— Exercises —
[A] List each distinct phrase that the article on the bishop's warning about assisted suicide sets in single quotation marks, giving each one only once.
[B] Write the next part of the article on the bishop's warning about assisted suicide, starting after its last sentence.
----- Page extract -----
August 7 | 0 COMMENTS print
Assisted suicide would be ‘law of despair’
A senior English bishop has warned that plans to legalise assisted suicide in England and Wales would be a ‘law of despair.’
Bishop Mark Davies of Shrewsbury urged pilgrims at Lourdes last week to lobby their MPs over the assisted suicide bill to be debated in the Commons in September. Bishop Davies told 800 pilgrims that the Bill would be the ‘first step on the road to euthanasia’, adding: “We may only have a matter of weeks to make our voices heard before Parliament decides whether a culture of care or a culture of suicide and eventually of killing prevails.”
In a homily during Mass at the Lourdes grotto, he said that, in a place where the sick and frail are placed at the centre, it is ‘hard to believe that a law of despair is about to be rushed through Parliament’.
“The proposed law for ‘assisted dying’ will remove legal protections for the lives of some of the most vulnerable in our land. It is the first step on the road to euthanasia: the medical killing of some of the weakest members of society,” he said. “By the proposed law, those in our hospitals and care homes will be offered assistance to commit suicide. The very ones who should be accorded the greatest support will be legally offered help towards killing themselves.”
----- Data below -----
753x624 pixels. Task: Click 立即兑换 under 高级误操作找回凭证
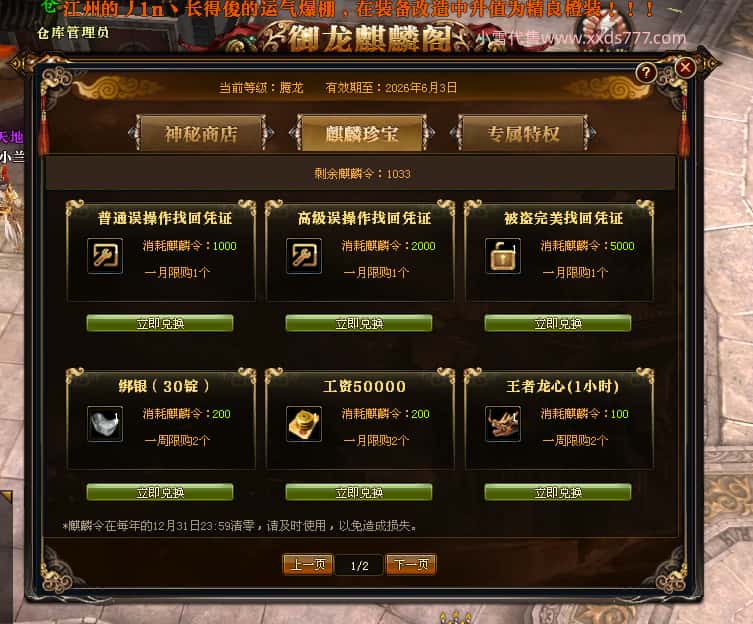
-----
— Numbered answers —
[A]
- law of despair
- first step on the road to euthanasia
- hard to believe that a law of despair is about to be rushed through Parliament
- assisted dying

[B]
He also said there was ‘good reason to fear that the right to die will quickly become the duty to die.’
“And those who should be most cherished and cared for will increasingly see themselves as an unwanted burden to society,” he said. “Pope Francis frequently reminds us how it is the weakest and most vulnerable who can teach us the most important lessons of life. And he warns us that many societies are in danger of discarding them.”
The bill is identical to that introduced by the assisted suicide campaigner Lord Falconer into the House of Lords last year except for a requirement for a High Court judge to approve applications for suicide within a fortnight of them being made.
Prime Minister David Cameron has expressed his personal opposition to the Bill but has granted members of the Conservative Party a free vote when it comes before the House of Commons.
The bill is opposed by the British Medical Association, all of the royal medical colleges and by an overwhelming proportion of GPs. All major disability rights groups are also opposed to the bill.
MSPs rejected a separate attempt to legalise assisted suicide in Scotland earlier this year.